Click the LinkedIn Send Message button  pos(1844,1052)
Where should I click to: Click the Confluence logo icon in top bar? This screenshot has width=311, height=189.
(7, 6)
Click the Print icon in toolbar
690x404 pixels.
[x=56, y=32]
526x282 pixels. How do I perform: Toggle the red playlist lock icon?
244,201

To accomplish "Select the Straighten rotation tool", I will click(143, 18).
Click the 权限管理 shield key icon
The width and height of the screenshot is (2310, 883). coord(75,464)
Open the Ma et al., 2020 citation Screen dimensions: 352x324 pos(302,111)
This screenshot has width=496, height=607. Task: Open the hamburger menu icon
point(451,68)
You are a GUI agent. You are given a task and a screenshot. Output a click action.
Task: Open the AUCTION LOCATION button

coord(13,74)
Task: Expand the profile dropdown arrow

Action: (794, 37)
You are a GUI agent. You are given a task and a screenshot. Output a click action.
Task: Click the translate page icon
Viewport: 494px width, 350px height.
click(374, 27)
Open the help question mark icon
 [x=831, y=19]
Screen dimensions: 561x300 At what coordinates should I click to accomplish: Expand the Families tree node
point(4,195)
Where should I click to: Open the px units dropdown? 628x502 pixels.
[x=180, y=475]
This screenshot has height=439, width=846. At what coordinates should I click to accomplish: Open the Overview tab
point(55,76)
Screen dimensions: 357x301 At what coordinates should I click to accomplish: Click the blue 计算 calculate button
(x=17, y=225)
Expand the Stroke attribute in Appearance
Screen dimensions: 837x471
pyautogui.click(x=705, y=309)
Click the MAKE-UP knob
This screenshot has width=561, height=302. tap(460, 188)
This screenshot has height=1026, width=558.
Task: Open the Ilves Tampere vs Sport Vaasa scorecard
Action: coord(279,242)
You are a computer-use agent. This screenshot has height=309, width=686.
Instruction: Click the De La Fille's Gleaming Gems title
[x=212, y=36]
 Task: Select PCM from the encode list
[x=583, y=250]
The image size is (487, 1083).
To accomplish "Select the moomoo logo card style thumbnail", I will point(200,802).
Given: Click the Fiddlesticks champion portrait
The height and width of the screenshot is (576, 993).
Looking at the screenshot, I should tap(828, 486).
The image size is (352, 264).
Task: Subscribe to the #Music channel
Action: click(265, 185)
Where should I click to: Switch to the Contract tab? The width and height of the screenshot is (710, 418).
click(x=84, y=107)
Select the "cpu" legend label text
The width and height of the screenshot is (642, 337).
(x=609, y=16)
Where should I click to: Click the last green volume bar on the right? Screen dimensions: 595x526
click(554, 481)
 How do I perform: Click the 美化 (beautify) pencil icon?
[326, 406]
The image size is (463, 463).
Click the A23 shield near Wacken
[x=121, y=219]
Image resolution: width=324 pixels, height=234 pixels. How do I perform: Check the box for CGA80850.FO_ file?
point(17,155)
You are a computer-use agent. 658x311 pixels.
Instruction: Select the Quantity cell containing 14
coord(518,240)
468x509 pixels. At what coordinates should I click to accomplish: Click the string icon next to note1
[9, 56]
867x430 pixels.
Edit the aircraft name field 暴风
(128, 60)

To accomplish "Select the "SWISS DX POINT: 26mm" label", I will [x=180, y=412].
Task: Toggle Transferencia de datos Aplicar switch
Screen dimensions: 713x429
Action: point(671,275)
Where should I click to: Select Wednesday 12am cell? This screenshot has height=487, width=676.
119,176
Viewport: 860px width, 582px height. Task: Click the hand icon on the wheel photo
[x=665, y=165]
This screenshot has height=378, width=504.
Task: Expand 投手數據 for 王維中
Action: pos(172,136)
_ _ _ _
_WHAT IS BEING ASKED_.
Exactly the lines from the one containing "Viewport: 860px width, 582px" through the last line of the material above are to be returned, with nothing else.

_ANSWER TO THE PROBLEM_.
Viewport: 860px width, 582px height. Task: Click the hand icon on the wheel photo
[x=665, y=165]
This screenshot has height=378, width=504.
Task: Expand 投手數據 for 王維中
Action: pos(172,136)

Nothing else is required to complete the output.